Document section Start Marker

The breakdown of a relationship is an emotionally trying time for anyone, in particular where there are children involved. It can be difficult for the whole family to come to terms with a ‘new normal’ and the prospect of making living arrangements for your child can seem daunting. Where possible, you should try to reach an agreement between yourselves. If you are unable to agree you can ask the court to decide the arrangements for you, but there is no guarantee that the child’s time will be divided equally between the two households. What the arrangements should be, will primarily depend on what is in the best interests of the child and it may not be decided that 50/50 residence is the best course of action.

Presumption of parental involvement:

The legal position is clear, both parents should be involved in their child’s life unless it is shown that there is a risk that their involvement would have a harmful effect on the child’s wellbeing or safety. Where this is the case, contact may still be possible if the risk is mitigated by implementing supervised or indirect contact, but this would depend on the individual circumstances.

If an agreement can be reached between you and your former partner:

The law encourages you to attempt to reach an agreement with your former partner as to how to share the care of your child, either by yourselves or with the help of a solicitor, but without the need to involve the court.

If an agreement is reached, it is advisable that you record what you have agreed in writing.

This can be done informally using a parenting plan which covers the practicalities of parenting, ranging from, for example, how day-to-day costs for clothes or school trips will be shared, to who organises routine health issues. Alternatively, if you would prefer to make the agreement legally binding, the Family Court judge might be willing to make an order in the terms of the agreement. Though  even if agreement is reached the court will only get involved if the judge is convinced it is absolutely necessary.

If an agreement cannot be reached between you and your former partner:

If you and your former partner are unable to agree on who the child should live with, or if you have agreed that the child will live with both parents, but you cannot agree on how they will divide their time with each parent (or any other issue relating to their care and welfare) you can apply to the court for a child arrangements order to decide the arrangements.

Document section End Marker
Recorded information Start Marker

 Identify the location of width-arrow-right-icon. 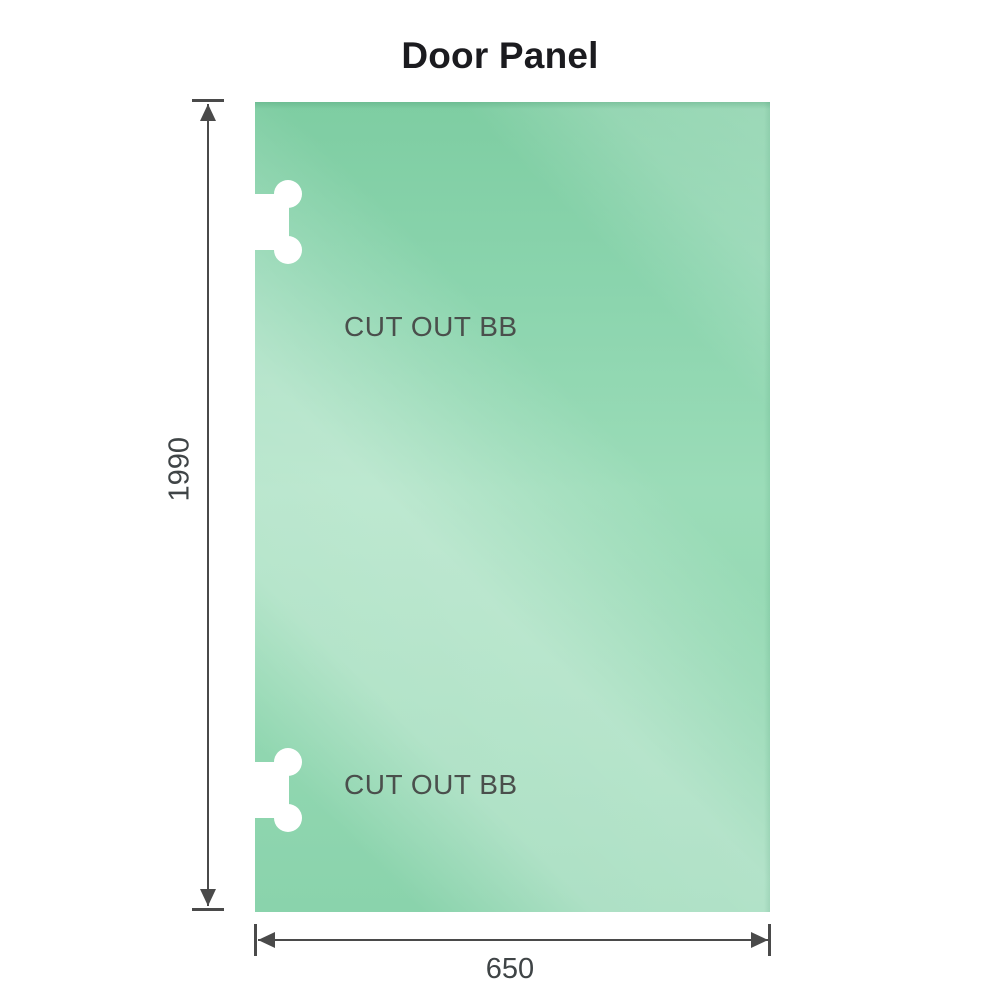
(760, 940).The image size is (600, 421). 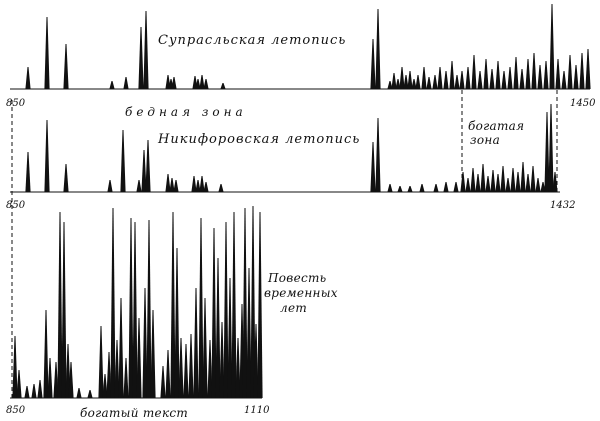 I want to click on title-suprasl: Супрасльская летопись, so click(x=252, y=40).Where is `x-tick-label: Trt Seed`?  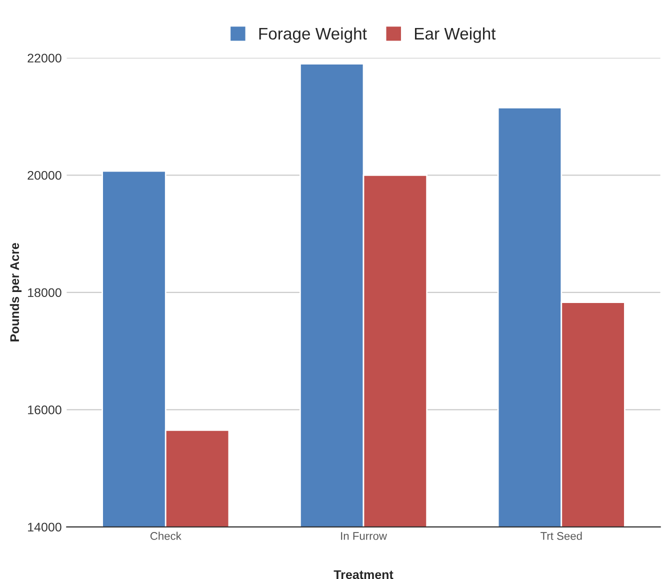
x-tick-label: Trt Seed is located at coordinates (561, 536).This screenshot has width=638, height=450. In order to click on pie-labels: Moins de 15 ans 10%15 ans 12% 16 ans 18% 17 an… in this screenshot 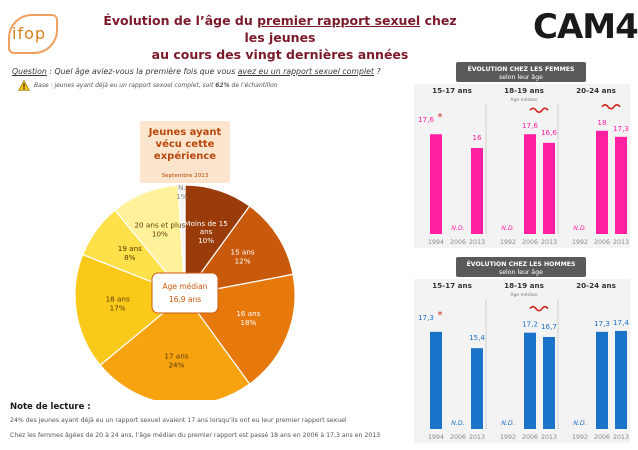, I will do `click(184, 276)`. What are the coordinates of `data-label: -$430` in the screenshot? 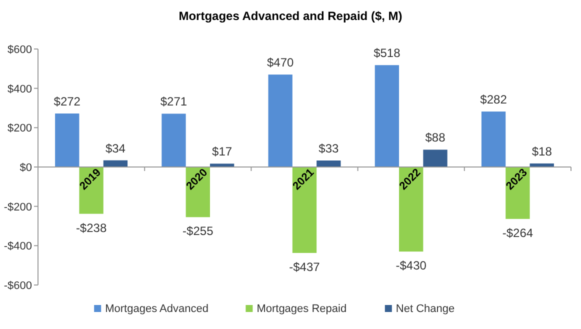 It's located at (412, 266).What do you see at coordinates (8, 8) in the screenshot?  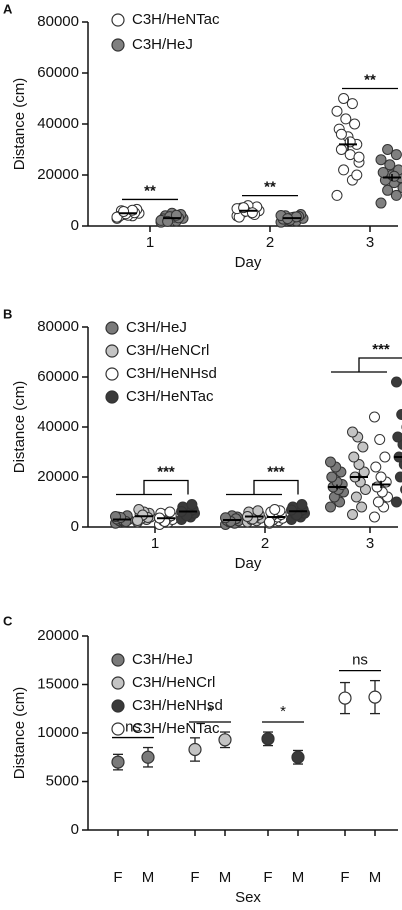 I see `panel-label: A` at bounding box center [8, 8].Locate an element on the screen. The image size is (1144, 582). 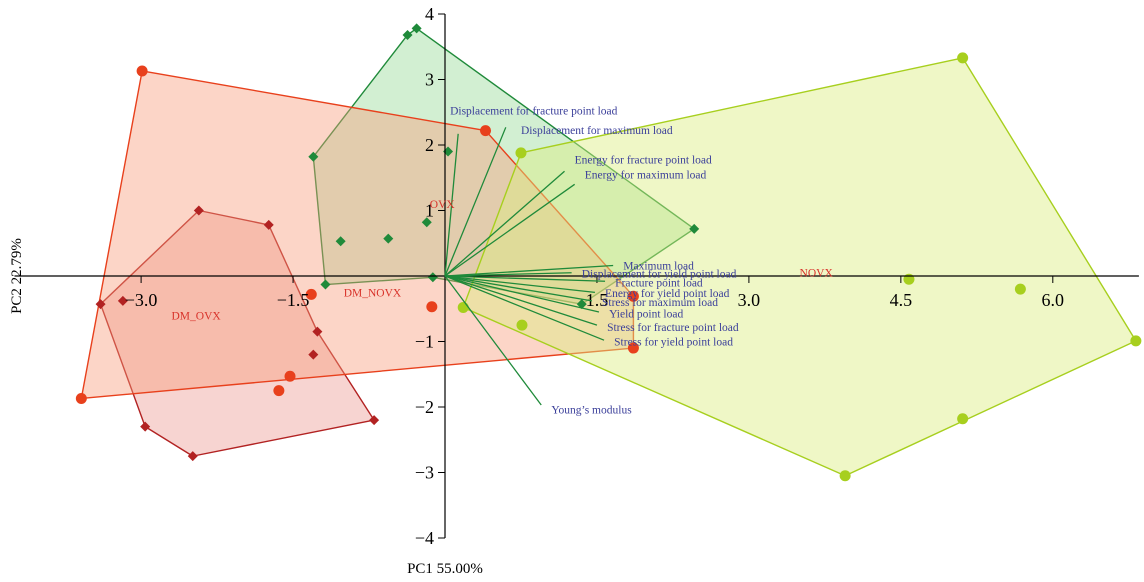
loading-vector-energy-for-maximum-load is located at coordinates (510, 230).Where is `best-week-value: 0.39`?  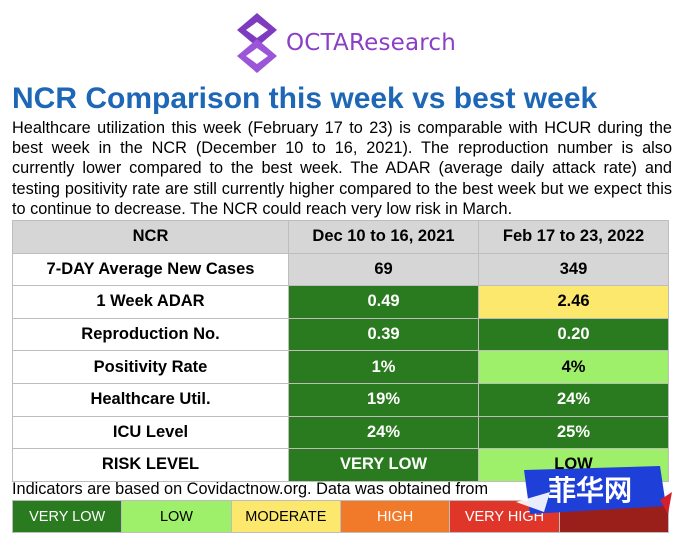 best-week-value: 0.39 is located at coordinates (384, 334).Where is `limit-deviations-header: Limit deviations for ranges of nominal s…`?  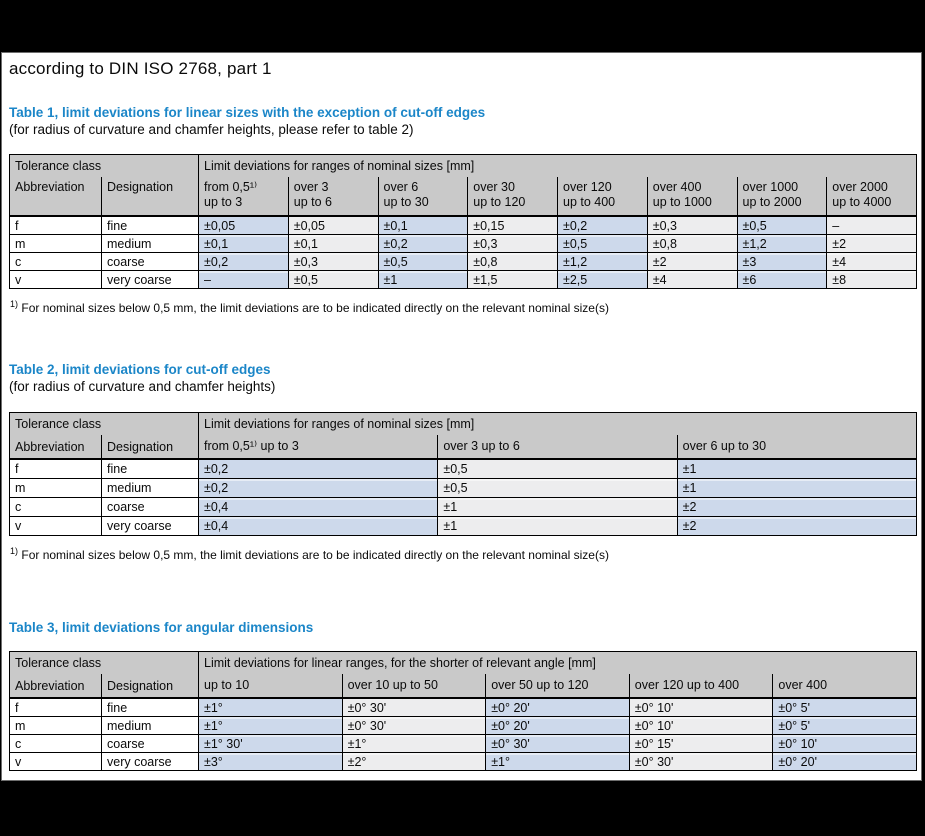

Recorded information End Marker

▸ Tasks to complete:
- A) Copy the passage of the child arrangements text from "Presumption of parental" up to and including "agreed in writing.".
- B) Using the child arrangements text, answer yes or no to whether each statement agrees with it, and quote the words that decide each one. (i) If the court decides the arrangements, the child's time is certain to be split equally between the two households. (ii) A parenting plan can cover how the costs of school trips will be shared. (iii) Where a parent's involvement poses a risk, contact may still be possible through supervised or indirect contact.

▸ Answers to the tasks:
- A)
Presumption of parental involvement:

The legal position is clear, both parents should be involved in their child’s life unless it is shown that there is a risk that their involvement would have a harmful effect on the child’s wellbeing or safety. Where this is the case, contact may still be possible if the risk is mitigated by implementing supervised or indirect contact, but this would depend on the individual circumstances.

If an agreement can be reached between you and your former partner:

The law encourages you to attempt to reach an agreement with your former partner as to how to share the care of your child, either by yourselves or with the help of a solicitor, but without the need to involve the court.

If an agreement is reached, it is advisable that you record what you have agreed in writing.

- B)
(i) No: "there is no guarantee that the child’s time will be divided equally between the two households"
(ii) Yes: "how day-to-day costs for clothes or school trips will be shared"
(iii) Yes: "contact may still be possible if the risk is mitigated by implementing supervised or indirect contact"